Антоний оперся на палку и зашагал в глубь пустыни. Там, где было сердце надвигающейся бури.
Савваф провожал его со слезами на глазах. Он смотрел, как высокая, угловатая фигура уходит все дальше и дальше. Он стоял и смотрел. Пока небо не стало совсем черным.
Олег. Обычный день
По привычке, сложившейся за последние годы, Олег проснулся ровно в половине седьмого утра. В комнате звучала неторопливая готическая музыка, издаваемая музыкальным центром, в данном случае играющим роль будильника. Олег открыл глаза и огляделся по сторонам. Все было как обычно. Он перевернулся на бок, поскольку имел обыкновение спать на спине, зевнул, а затем, резко откинув в сторону одеяло, встал с постели. Пригладив пятерней длинные волосы, он проделал несколько простых упражнений из Шайтэ. Затем пошел на кухню, чтобы приготовить завтрак. Хотя ничего особенного готовить и не требовалось, поскольку завтрак был заблаговременно приготовлен и оставлен в холодильнике тетей Зиной. Олег лишь порезал овощи и вымыл яблоко.

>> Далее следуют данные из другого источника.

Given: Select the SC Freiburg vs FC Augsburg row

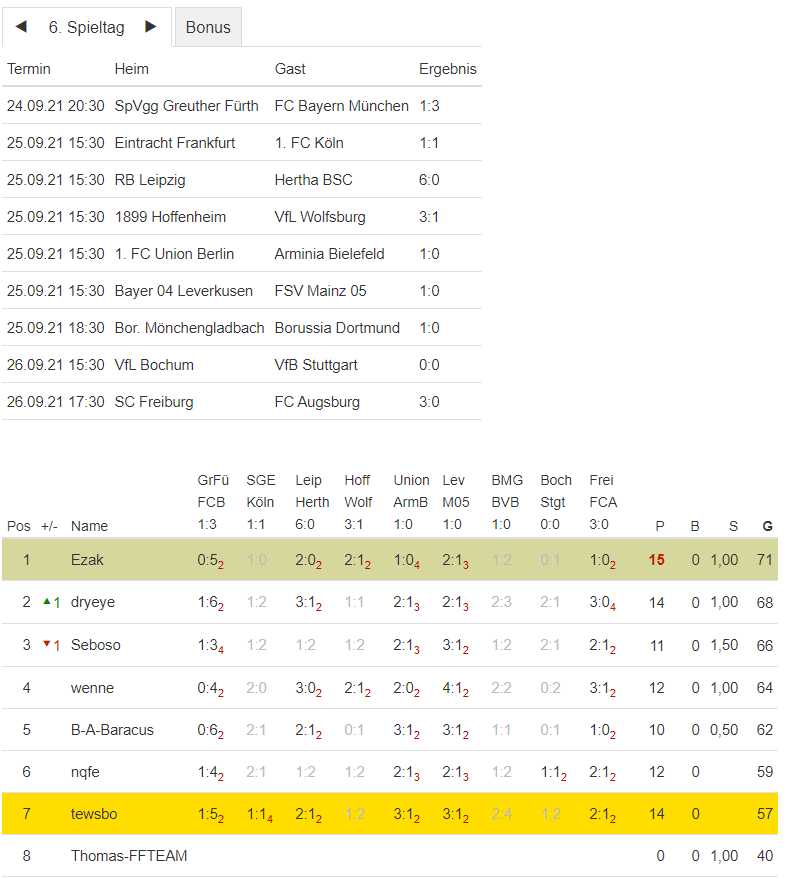Looking at the screenshot, I should [241, 402].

Поставив чайник, он приступил к трапезе. Музыка продолжала литься из спальни. Она ничуть не раздражала Олега, даже вносила какую-то толику изысканности в завтрак на кухне. Тем более что он мог припомнить те далекие времена, когда даже за утренней трапезой его слух услаждала живая музыка.
После еды Олег оделся и, тщательно осмотрев себя в зеркало, собрался уходить. На часах было без десяти восемь. Все точно, как и всегда. Олег улыбнулся: еще оставалось несколько минут, чтобы покурить трубку на свежем воздухе около своего подъезда.

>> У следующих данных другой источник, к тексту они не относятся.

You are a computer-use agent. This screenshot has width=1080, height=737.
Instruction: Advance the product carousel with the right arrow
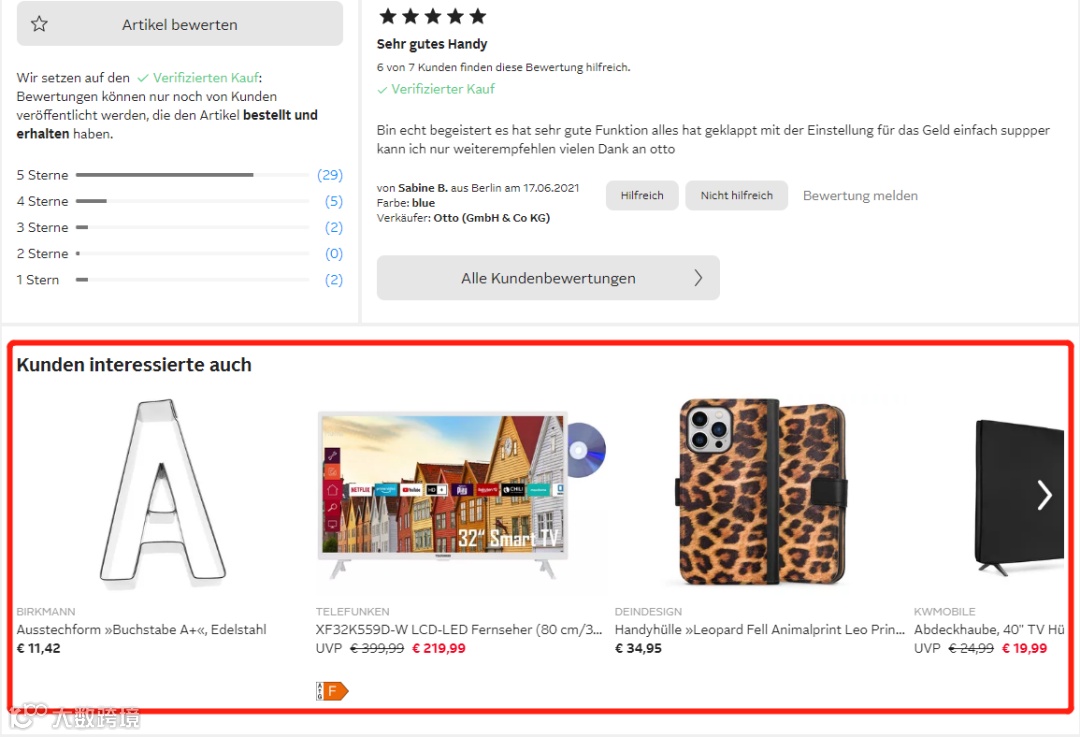point(1044,495)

Однако стоило ему докурить трубку и специальным шильцем прочистить ее над урной, как некоторое событие сбило его сложившийся в преддверии нового рабочего дня настрой. Олег бросил случайный взгляд на стоящего неподалеку, по виду самого обычного, человека юных лет, и его внутреннее зрение тут же натолкнулось на барьер. Так и есть. Не прошло и трех дней, как у него появился новый наблюдатель. Куда делся прежний — оставалось загадкой. Впрочем, Олег иногда считал свои умозаключения насчет наблюдателей некой формой старческого маразма, укрепившейся в его сознании за долгие годы жизни. Но на этот раз о маразме не могло быть и речи: некий весьма запыхавшийся молодой человек, одетый в кожаную куртку и армейские ботинки, стоял и курил на дорожке, проходящей мимо его дома.